- [WHAT IS BEING ASKED]
Format everything in the material below, from the line containing "coordinates (126, 322)." down to the line containing "value-label: mpromiso is", as a JSON list of strings with one string per line and blank lines omitted.
--- EXTRACTED ENTRIES ---
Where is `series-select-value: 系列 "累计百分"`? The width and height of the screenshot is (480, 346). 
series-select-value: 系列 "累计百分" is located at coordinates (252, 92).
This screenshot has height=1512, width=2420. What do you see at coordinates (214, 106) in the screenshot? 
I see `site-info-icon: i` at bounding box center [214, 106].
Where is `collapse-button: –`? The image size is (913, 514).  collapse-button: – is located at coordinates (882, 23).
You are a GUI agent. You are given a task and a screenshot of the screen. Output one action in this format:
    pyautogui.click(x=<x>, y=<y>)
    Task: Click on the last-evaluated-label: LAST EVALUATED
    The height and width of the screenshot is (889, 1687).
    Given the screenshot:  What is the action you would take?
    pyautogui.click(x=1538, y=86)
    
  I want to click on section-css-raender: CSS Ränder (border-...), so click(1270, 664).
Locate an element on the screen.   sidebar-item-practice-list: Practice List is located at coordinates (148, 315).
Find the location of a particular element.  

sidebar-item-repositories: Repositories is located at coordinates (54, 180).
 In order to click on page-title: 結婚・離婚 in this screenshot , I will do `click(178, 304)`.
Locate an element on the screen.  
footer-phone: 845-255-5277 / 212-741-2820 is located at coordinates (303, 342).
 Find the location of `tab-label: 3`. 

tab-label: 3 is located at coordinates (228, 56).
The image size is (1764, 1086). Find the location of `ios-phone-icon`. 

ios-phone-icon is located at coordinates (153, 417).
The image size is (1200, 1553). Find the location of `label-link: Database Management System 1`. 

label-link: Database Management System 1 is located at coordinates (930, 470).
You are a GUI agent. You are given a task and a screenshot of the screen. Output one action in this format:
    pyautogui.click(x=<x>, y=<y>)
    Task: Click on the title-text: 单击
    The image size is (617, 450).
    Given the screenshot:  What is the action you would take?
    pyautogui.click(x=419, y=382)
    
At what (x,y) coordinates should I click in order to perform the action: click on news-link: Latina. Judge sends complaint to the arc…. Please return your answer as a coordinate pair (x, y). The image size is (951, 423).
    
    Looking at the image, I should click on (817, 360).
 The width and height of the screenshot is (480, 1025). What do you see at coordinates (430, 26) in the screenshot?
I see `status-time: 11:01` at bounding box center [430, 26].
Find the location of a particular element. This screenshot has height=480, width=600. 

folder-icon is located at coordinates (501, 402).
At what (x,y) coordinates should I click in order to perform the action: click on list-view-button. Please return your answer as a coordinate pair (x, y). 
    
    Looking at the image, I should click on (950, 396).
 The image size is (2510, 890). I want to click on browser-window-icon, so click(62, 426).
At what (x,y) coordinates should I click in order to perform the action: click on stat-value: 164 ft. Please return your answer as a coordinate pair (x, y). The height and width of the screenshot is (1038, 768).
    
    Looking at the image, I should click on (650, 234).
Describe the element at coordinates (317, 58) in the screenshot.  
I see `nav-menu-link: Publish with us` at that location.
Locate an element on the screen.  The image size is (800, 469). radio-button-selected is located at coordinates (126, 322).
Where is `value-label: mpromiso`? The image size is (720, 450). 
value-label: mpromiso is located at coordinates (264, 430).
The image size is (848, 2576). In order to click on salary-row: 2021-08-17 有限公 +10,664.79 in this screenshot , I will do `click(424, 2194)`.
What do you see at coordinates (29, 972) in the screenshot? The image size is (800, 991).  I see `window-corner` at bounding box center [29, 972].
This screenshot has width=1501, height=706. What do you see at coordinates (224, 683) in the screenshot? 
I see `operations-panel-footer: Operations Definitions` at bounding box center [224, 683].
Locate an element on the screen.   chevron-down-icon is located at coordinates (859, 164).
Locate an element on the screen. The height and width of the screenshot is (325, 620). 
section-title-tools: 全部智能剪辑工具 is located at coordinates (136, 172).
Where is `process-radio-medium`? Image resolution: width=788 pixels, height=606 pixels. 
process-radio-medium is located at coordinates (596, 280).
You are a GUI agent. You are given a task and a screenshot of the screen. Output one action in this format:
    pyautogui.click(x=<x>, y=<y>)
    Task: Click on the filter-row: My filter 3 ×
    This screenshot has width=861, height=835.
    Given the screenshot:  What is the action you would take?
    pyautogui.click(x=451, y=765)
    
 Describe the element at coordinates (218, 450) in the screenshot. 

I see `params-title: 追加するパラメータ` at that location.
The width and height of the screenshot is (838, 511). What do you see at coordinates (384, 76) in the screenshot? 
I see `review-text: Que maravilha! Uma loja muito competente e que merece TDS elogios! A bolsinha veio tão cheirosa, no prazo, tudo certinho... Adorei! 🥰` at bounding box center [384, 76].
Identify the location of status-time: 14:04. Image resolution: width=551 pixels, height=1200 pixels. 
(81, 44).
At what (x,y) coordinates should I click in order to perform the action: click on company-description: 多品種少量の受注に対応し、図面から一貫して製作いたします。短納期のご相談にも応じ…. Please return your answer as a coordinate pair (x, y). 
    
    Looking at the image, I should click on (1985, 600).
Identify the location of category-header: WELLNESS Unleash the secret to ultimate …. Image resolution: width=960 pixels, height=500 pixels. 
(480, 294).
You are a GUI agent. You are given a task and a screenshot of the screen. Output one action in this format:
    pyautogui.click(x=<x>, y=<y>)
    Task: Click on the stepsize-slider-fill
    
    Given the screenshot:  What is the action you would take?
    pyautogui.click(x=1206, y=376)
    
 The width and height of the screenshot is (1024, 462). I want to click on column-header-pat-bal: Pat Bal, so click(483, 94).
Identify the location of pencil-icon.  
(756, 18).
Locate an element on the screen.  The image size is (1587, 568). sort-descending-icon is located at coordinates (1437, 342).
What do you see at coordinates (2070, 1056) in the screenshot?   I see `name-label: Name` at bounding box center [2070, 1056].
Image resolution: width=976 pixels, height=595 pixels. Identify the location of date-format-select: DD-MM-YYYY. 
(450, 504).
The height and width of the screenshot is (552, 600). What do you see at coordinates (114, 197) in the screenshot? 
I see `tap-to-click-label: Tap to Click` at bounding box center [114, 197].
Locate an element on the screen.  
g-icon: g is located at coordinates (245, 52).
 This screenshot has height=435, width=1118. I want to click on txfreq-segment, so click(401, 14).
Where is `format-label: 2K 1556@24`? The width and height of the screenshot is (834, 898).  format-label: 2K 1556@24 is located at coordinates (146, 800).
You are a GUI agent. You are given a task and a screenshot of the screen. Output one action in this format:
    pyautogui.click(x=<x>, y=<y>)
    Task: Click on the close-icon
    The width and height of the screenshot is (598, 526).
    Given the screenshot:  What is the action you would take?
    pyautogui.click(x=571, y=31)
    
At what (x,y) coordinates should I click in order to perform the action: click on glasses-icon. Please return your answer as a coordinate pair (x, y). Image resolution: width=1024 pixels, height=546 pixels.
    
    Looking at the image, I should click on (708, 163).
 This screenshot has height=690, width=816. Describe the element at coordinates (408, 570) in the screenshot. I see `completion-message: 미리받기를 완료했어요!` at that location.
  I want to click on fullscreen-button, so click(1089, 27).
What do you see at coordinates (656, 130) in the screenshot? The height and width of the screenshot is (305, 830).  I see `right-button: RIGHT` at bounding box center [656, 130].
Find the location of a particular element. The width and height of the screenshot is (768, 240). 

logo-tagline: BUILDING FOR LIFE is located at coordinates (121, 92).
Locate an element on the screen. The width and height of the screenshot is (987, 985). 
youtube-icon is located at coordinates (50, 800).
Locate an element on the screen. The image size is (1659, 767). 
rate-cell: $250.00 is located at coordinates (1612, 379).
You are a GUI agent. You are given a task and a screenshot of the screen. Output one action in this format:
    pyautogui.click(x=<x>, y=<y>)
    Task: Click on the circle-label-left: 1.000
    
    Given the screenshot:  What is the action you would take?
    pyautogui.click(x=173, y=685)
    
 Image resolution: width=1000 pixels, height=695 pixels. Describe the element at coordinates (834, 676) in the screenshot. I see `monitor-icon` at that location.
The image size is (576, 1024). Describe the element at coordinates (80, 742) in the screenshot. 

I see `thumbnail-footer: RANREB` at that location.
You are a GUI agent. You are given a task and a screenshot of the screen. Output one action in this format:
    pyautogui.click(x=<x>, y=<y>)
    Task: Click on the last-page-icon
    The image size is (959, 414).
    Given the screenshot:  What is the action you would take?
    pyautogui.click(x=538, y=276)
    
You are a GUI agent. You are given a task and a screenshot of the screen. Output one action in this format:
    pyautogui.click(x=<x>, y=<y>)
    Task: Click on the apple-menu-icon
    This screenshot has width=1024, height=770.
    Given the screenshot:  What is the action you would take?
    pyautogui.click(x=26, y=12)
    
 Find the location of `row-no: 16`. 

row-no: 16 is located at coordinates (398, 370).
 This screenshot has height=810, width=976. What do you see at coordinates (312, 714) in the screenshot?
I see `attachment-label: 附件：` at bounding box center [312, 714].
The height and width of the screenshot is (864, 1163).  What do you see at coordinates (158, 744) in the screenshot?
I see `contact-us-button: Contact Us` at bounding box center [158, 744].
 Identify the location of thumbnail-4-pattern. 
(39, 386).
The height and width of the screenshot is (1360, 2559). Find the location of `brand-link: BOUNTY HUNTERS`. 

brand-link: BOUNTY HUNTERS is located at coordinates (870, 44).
---
- [RESPONSE TO THIS TASK]
[
  "Locate an element on the screen.  The image size is (800, 469). radio-button-selected is located at coordinates (126, 322).",
  "Where is `value-label: mpromiso`? The image size is (720, 450). ",
  "value-label: mpromiso is located at coordinates (264, 430)."
]